Now, on the off chance that you only buy wool trousers and chinos, let me mention that jeans are not like other pants. Those you put on, and they fit or they don’t fit, in which case you keep them or send them back. Jeans ... grow. Each time you wash them, you have to stretch them out again, but that first try-on is brutal. I tugged and pulled. This was the same model and size I had in my closet. Had the manufacturer mislabeled the product? Had I put on that much weight? Should I have ordered a larger size? (Insert wild outbreak of denial here.) Then experience kicked in, and I remembered the drill: squats and bends, wriggles and twists—and behold, the jeans not only buttoned but zipped. A few hours later, they feel almost comfortable, if not yet cozy like the old friends hanging in the closet.
Of course, this post isn’t really about clothes. Book projects are like that, too. Start a new one, even with familiar characters, and it’s like struggling into that new pair of jeans. But do enough wriggling and writhing, twisting and pulling, and the book stops feeling like an alien object and starts to mold itself to your shape.

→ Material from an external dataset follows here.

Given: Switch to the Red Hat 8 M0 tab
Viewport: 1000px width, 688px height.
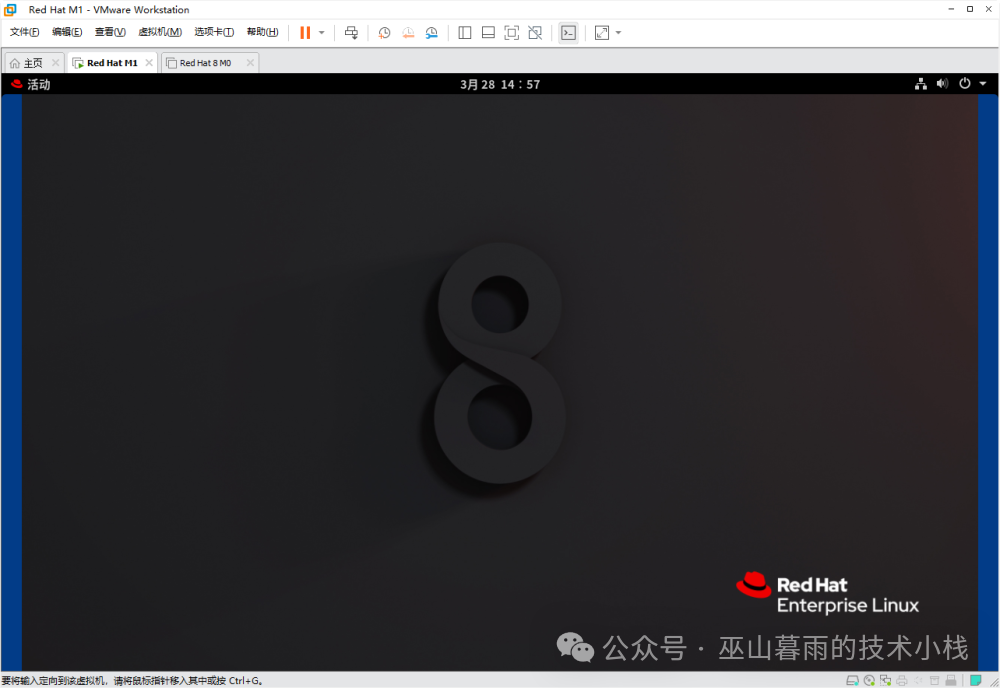Looking at the screenshot, I should [206, 61].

The Vermilion Bird is just about at that point. With a solid week of writing under my belt, twenty-three chapters (however rough) on the page, and two more sketched out to bring the book to its conclusion, I finally know where it’s going. And on Tuesday, in a flash of inspiration after re-reading the central third of the novel, it came to me what my main character’s inner conflict is all about. Specifically, what has made her so prickly and unlikable throughout the series that I have to convince some of my readers that it’s even worth picking up the new book to find out what makes her tick. (I promise: you will sympathize with her when you find out—and if you don’t, I will have put her in enough hot water that you will feel satisfied at having watched her squirm.)

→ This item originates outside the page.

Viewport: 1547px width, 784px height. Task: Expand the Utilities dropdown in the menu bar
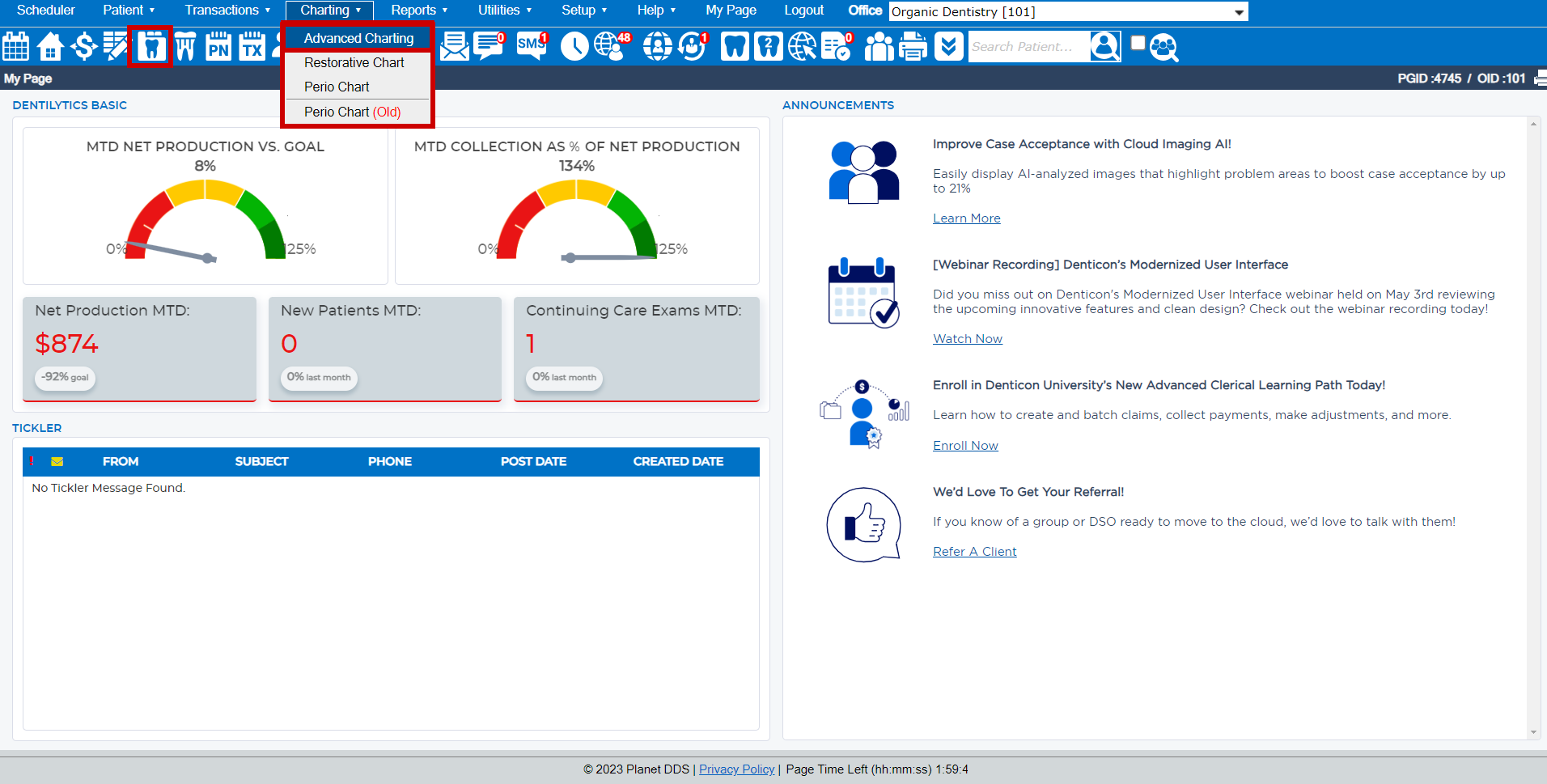coord(503,11)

Yes, I know: we writers are supposed to work on motivation beforehand—and I assure you, I did. But characters are people, too, and what I thought was driving Maria turned out to be only a symptom of her deeper conflict. So with enormous thanks to Ariadne Apostolou and Courtney J. Hall, whose questions and comments kept my virtual nose to the grindstone long enough to discover what my latest story is, I’m poised to finish my rough draft. And that’s when the real fun begins, once I’ve broken in that new pair of jeans.